We have been following the uproar over Suffolk Professor Michael Avery’s email criticizing the sending of care packages to troops abroad. Many of us joined in that criticism while supporting Avery’s right to raise his objections. Now, an adjunct professor, U.S. Army Reserve Major Robert Roughsedge, serving in Afghanistan has resigned over the controversy — a curious response that seems to suggest that Avery should not have been allowed to voice such positions.

First, to clarify some possible misconception from articles, Roughsedge is not a full-time faculty member but an adjunct faculty member. The latter are not subject to the same appointment process and do not have the same academic status as full-time faculty. Indeed, adjuncts are usually selected by deans and at most subject to a confirmatory vote of the faculty.

Second, Roughsedge seems to have a rather conflicted logic in taking this action. He calls the email “hate speech,” a view that is wildly out of step with the general definition of this term. Indeed, if obnoxious speech is hate speech, we could criminalize a significant portion of speech. Avery was voicing his view of role to U.S. military personnel in the current war. That may be wrong-headed but it is not hate speech. Otherwise, much of the anti-Vietnam protests were hate speech. Hate speech is an often controversial category of criminalized speech that has only passed constitutional muster because it is kept narrowly defined. Even with a narrow construction, it is an area that greatly concerns free speech advocates.

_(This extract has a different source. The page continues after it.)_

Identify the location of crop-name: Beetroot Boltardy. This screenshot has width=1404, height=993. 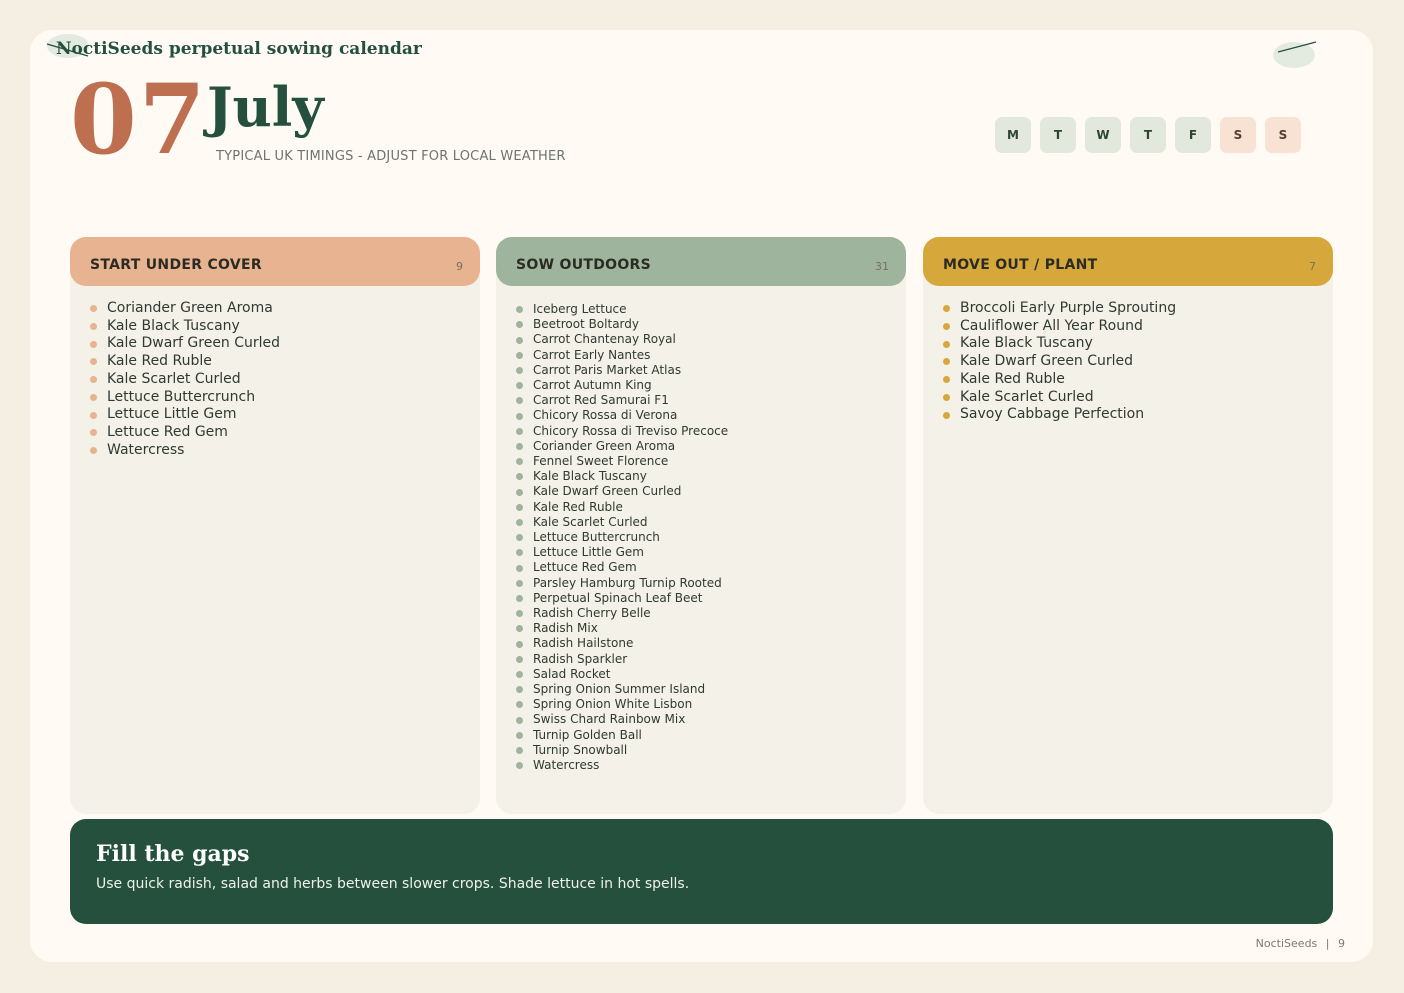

Roughsedge further stated that “It’s basically like a 5-year-old throwing a temper tantrum, that is not how we teach our students to rationally look at the issues . . . We want rationale adult discourse and that is not something I would tolerate in my class and it is not something the school should tolerate from one of its professors.” I am more shocked but the notion that Roughsedge would not tolerate such views in this class. If the class is discussing this subject, I cannot imagine a law professor prohibiting the utterance of such views. Moreover, I have not an inkling as to what Roughsedge means by “it is not something the school should tolerate from one of its professors.” What a law school cannot tolerate is the denial of academic freedom and free speech in an educational environment. Roughsedge appears to want a school that punishes faculty for stating views that he finds obnoxious. Such schools would be in violation of free speech principles and governing academic guidelines. Some schools – particularly religious schools — enforce orthodoxy but they are hardly the model for most academics. Roughsedge would have been better served but responding with a reasoned retort — joining many other at the school and outside the school.

Roughsedge teaches a course on Terrorism and the Law. A Suffolk graduate, he is a partner at Lawson & Weitzen where he lists “professional liability” as one of his areas of practice. While he has every right to disassociate himself from the school, I think he needs to seriously consider his commitment to the academic enterprise. I greatly respect his service in our armed forces. That service helps defend the values that distinguish us from our enemies, including the right to free speech.